答复: Difference between MANAGED_TABLE and EXTERNAL_TABLE in org.apache.hadoop.hive.metastore.TableType

Posted by Huang Meilong <im...@outlook.com>.
Thanks for your detailed explanations.


I'm not asking what the concepts of INTERNAL TABLE and EXTERNAL TABLE in hive, I'm just confused what does the value "EXTERNAL_TABLE" in class org.apache.hadoop.hive.TableType mean?


I create a table setting table type TableType.EXTERNAL_TABLE by calling hive metastore api like this:


final HiveMetaStoreClient client = new HiveMetaStoreClient(c);

Table newTable = new Table();

newTable.setTableType(TableType.EXTERNAL_TABLE.toString());

...

client.createTable(newTable);


then I describe the created table with hive metastore api:

client.getTable("dbName", "tableName");


I can see that the table type is still "MANAGED_TABLE", is this a bug of metastore api?





________________________________
发件人: Mich Talebzadeh <mi...@gmail.com>
发送时间: 2016年12月2日 5:29
收件人: user
主题: Re: Difference between MANAGED_TABLE and EXTERNAL_TABLE in org.apache.hadoop.hive.metastore.TableType

Adding to Alan's points external tables are used often as a staging area. For example, ingesting data from HDFS location on a daily basis and putting that data into Hive managed tables. That location of that external table can change pointing to a new HDFS directory created by say Flume etc through ALTER table like below

ALTER TABLE ${DATABASE}.EXTERNALMARKETDATA set location 'hdfs://rhes564:9000/data/prices/${TODAY}';


HTH


Dr Mich Talebzadeh



LinkedIn  https://www.linkedin.com/profile/view?id=AAEAAAAWh2gBxianrbJd6zP6AcPCCdOABUrV8Pw



http://talebzadehmich.wordpress.com

[https://secure.gravatar.com/blavatar/eeed9e1445477d955b8dd2470c042649?s=200&ts=1480663659]<http://talebzadehmich.wordpress.com/>

Mich Talebzadeh<http://talebzadehmich.wordpress.com/>
talebzadehmich.wordpress.com
Technical Architecture, Big Data, Oracle, Sybase, CEP, IMDB and Data Grid




Disclaimer: Use it at your own risk. Any and all responsibility for any loss, damage or destruction of data or any other property which may arise from relying on this email's technical content is explicitly disclaimed. The author will in no case be liable for any monetary damages arising from such loss, damage or destruction.

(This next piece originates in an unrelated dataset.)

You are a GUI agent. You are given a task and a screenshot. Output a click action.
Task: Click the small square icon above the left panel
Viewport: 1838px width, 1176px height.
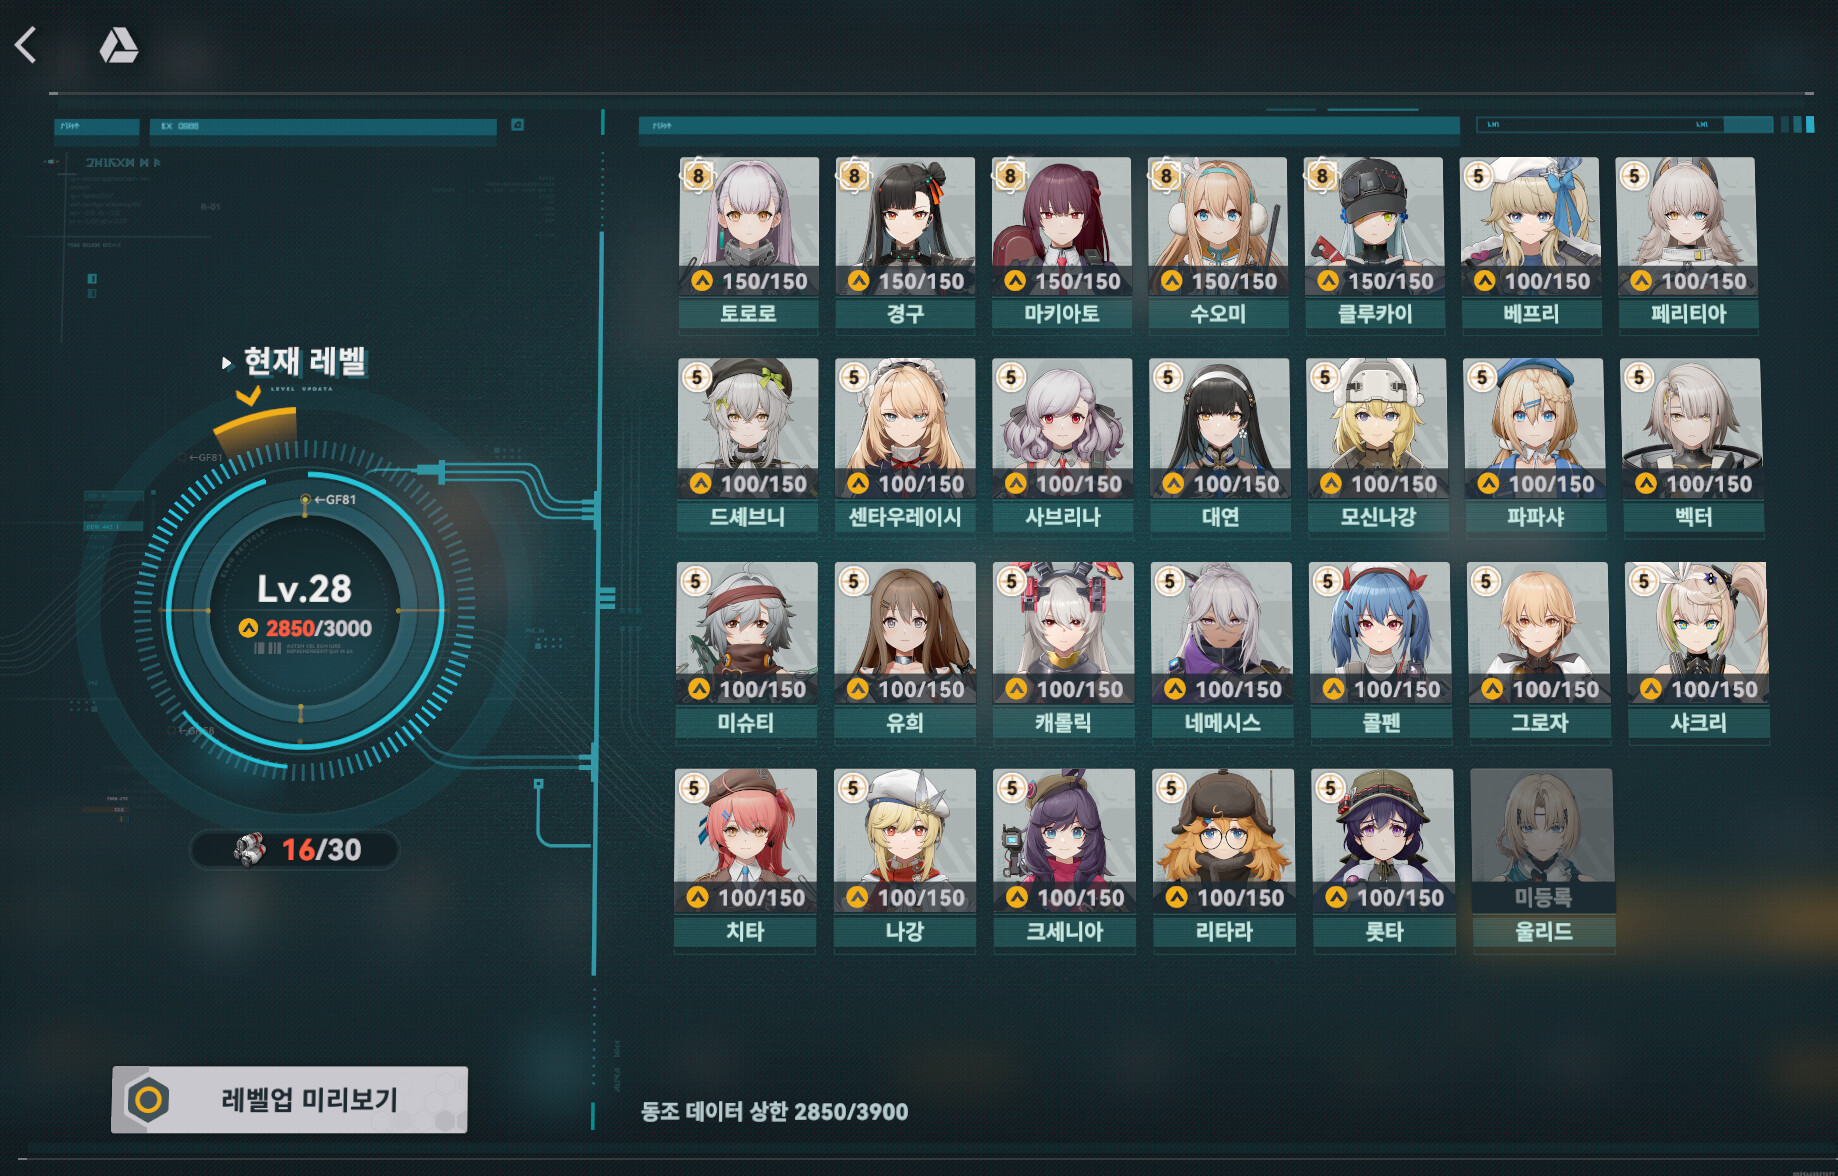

On 1 December 2016 at 17:53, Alan Gates <al...@gmail.com>> wrote:
Hive does not assume that it owns the data for an external table.  Thus when an external table is dropped, the data is not deleted.  People often use this as a way to load data into a directory in HDFS and then “cast” a table structure over it by creating an external table with that directory as its location.

Alan.

> On Dec 1, 2016, at 06:15, Huang Meilong <im...@outlook.com>> wrote:
>
> Hi all,
>
> I found an enum TableType in package org.apache.hadoop.hive.metastore. What's the difference between MANAGED_TABLE and EXTERNAL_TABLE?
>
> Will the table be an EXTERNAL TABLE with setting table type EXTERNAL_TABLE when creating table?
>
> I found the code to determine whether a table is an external table in MetaStoreUtils.java
> https://github.com/apache/hive/blob/master/metastore/src/java/org/apache/hadoop/hive/metastore/MetaStoreUtils.java#L1425
>
> I'm confused what is EXTERNAL_TABLE in TableType for?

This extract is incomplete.